恐怖(1961年)
監督 セス・ホルト
出演 スーザン・ストラスバーグ
アン・トッド
ロナルド・ルイス
クリストファー・リー
**富豪の娘ペニーは生き別れた父と10年ぶりの再会のためフランスで暮らす父の家を訪れる。家に着くと父は出張で外出していたため再婚した父の新しい妻ジェーンがペニーを快く出迎えてくれる。しかし夜にペニーは離れで、出張でいない筈の父の死体を見てしまう**
解せない部分や強引と思えてしまうところはあってもヒネリ過ぎといった感じはないのでわりとすんなり観れてしまった。そもそもこの手のサスペンス映画の魅力としては細かい辻褄を追うよりも登場人物と設定を主に楽しむべきものかもしれない。富豪の娘で美人な主人公、異常に親切な義母、主人公に協力的な若い使用人といった登場人物に大邸宅、プール、断崖これだけそろえばサスペンス映画としては大道。悲鳴をあげ逃げまどう主人公ペニーは脚が悪く車椅子に乗っているという設定も良かった。お色気とまではいかないだろうがスタイルの良いストラスバーグがペニーを演じることで車椅子をこいでいるシーンでは少し前のめりになるために胸が強調されるのも男目線を意識した演出の一部なのかもしれない。車椅子の無い時は基本抱っこされて移動するストラスバーグの姿はどこか可愛らしかった。『ジョゼと~』ではおんぶだったのであまり伝わってこなかった。日本人だと抱っこはイマイチ無理があるかな。

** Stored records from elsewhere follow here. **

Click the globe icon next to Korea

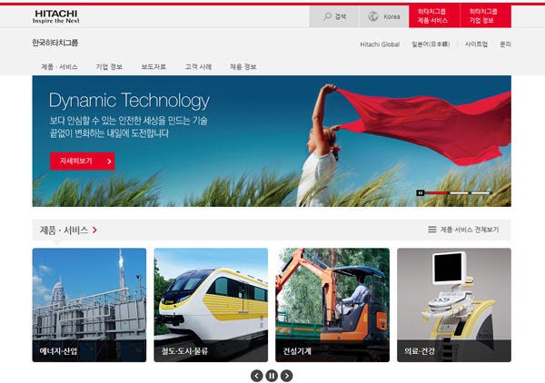click(373, 16)
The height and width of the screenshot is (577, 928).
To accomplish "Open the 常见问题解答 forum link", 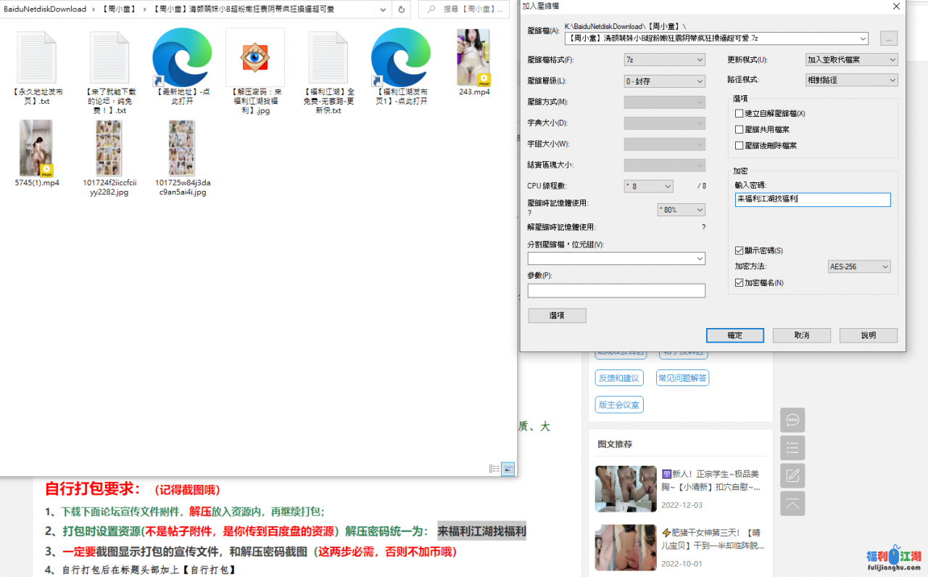I will click(682, 378).

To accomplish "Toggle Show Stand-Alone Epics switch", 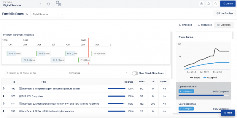I will [135, 73].
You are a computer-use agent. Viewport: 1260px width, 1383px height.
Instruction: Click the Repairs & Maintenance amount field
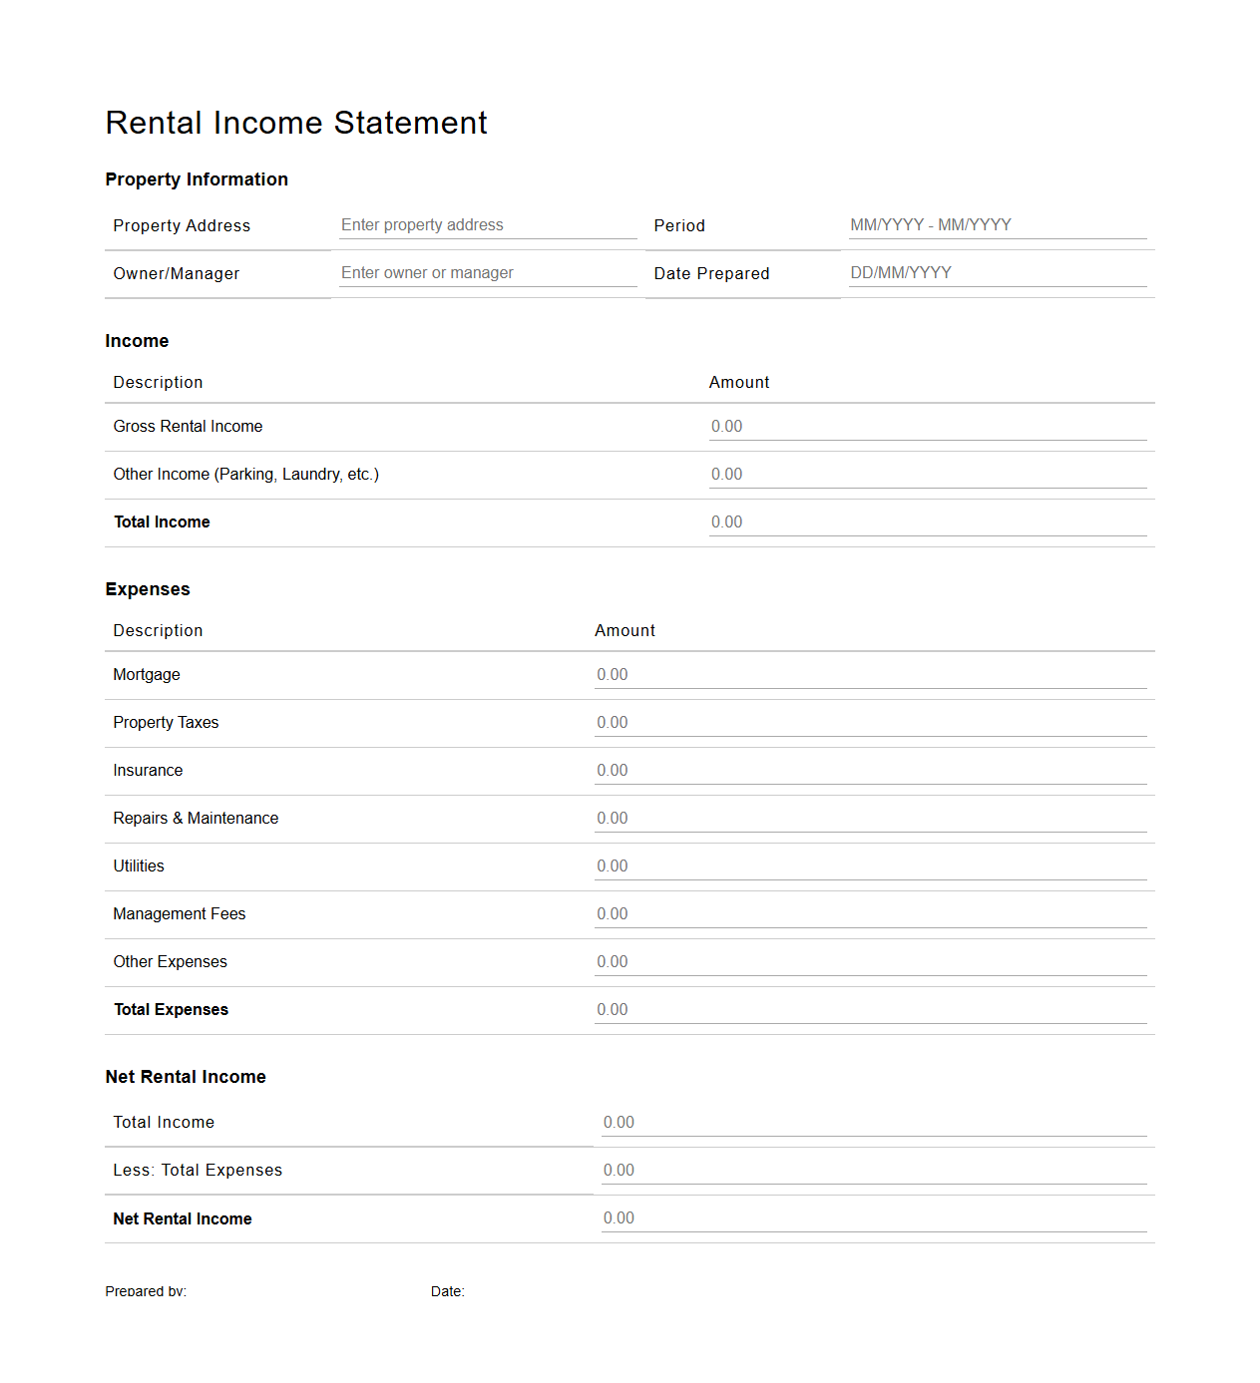871,818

いかにも純粋そうな女性を演じたストラスバーグをはじめ、頼れる好青年風のルイス、怪しげな医者リーとそれぞれの魅力が引き立つ配役と演技だったなか特に、トッドの存在感は大きかった。腹黒そうだが実は以外と複雑な心境でもあった義母という微妙な役を素晴らしい演技で厚みを持たせてくれていたと思う。
脚本の欠陥か編集が強引だったのかわからないが、スッキリとは終っていないように思えるのに良いところばかりが目立つ良質サスペンス。